Au Québec, la chasse est une «religion» pour des centaines de milliers d’adeptes

Par André-A. Bellemare

Dans notre province, des centaines de milliers de personnes — femmes et hommes de tous âges et de toutes conditions sociales — attendent impatiemment l’arrivée de septembre et de l’automne pour pratiquer les rites annuels de leur «religion» ancestrale : la chasse! À ce moment-ci de l’année, la majorité des chasseurs ont une idée assez précise de la date à laquelle ils se mettront en quête de leur gibier préféré, ainsi que du territoire qu’ils fréquenteront à cette fin. Encore en 2016, environ un demi-million de chasseurs québécois achèteront l’un ou l’autre des différents permis de chasse vendus par le gouvernement provincial.

En fait, durant les 45 dernières années, bien plus d’un million et demi de Québécois ont été certifiés comme chasseurs par notre gouvernement. Car, depuis le printemps de 1972, les citoyens de chez nous désirant chasser doivent absolument obtenir un certificat du chasseur québécois après avoir suivi des cours obligatoires et subi avec succès des examens imposés par les gouvernements québécois et canadien, s’ils veulent acheter des permis de chasse. C’est surtout le cas de ceux qui souhaitent posséder et utiliser des armes à feu (fusils et carabines, ainsi que certaines armes à air comprimé). Depuis plusieurs années, il faut aussi obligatoirement obtenir un certificat du chasseur spécifique pour chasser à l’arc et/ou à l’arbalète.

Une industrie québécoise d’importance

Des chasseurs qui ont été certifiés durant les 45 dernières années sont décédés ou ont abandonné la pratique de la chasse pour toutes sortes de raisons; d’autres décident aussi de ne pas chasser nécessairement à tous les automnes. Mais environ un demi-million de chasseurs certifiés achètent des permis durant l’année. Ces centaines de milliers de chasseurs vivent avec des personnes qui ne chassent peut-être pas, mais qui partagent le fruit de leur chasse : conjoints, enfants, parents et beaux-parents, amis et collègues de travail. Ce qui fait qu’une portion appréciable des quelque huit millions de citoyens du Québec sont heureux de profiter aussi des saisons de chasse, si ce n’est pas comme adeptes, du moins comme commerçants et travailleurs dans ce domaine ou comme… convives aux festins de gibiers.

- _TRAVAIL DEMANDÉ_: Transcrivez fidèlement la partie du texte ci-dessus sur la chasse au Québec, en commençant par « Une industrie québécoise » et en poursuivant jusqu'à « festins de gibiers. » inclusivement.

- _DONNÉES DISPONIBLES_:
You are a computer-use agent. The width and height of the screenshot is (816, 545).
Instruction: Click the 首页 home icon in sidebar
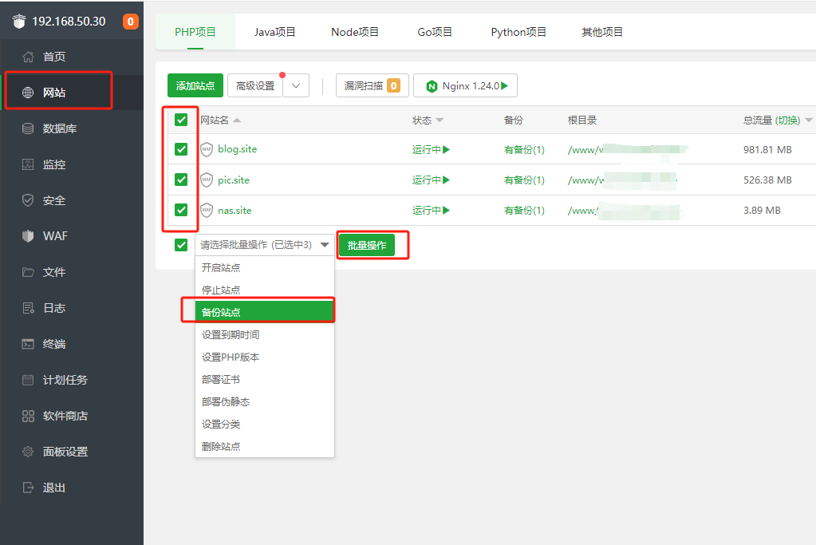point(29,57)

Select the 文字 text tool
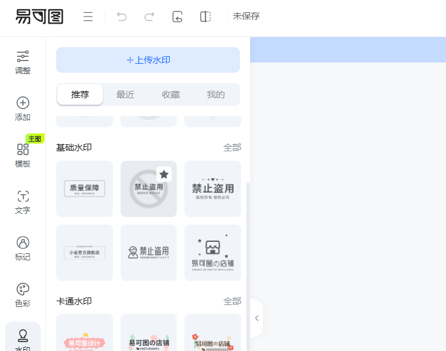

- _EXERCICE CORRIGÉ_:
Une industrie québécoise d’importance

Des chasseurs qui ont été certifiés durant les 45 dernières années sont décédés ou ont abandonné la pratique de la chasse pour toutes sortes de raisons; d’autres décident aussi de ne pas chasser nécessairement à tous les automnes. Mais environ un demi-million de chasseurs certifiés achètent des permis durant l’année. Ces centaines de milliers de chasseurs vivent avec des personnes qui ne chassent peut-être pas, mais qui partagent le fruit de leur chasse : conjoints, enfants, parents et beaux-parents, amis et collègues de travail. Ce qui fait qu’une portion appréciable des quelque huit millions de citoyens du Québec sont heureux de profiter aussi des saisons de chasse, si ce n’est pas comme adeptes, du moins comme commerçants et travailleurs dans ce domaine ou comme… convives aux festins de gibiers.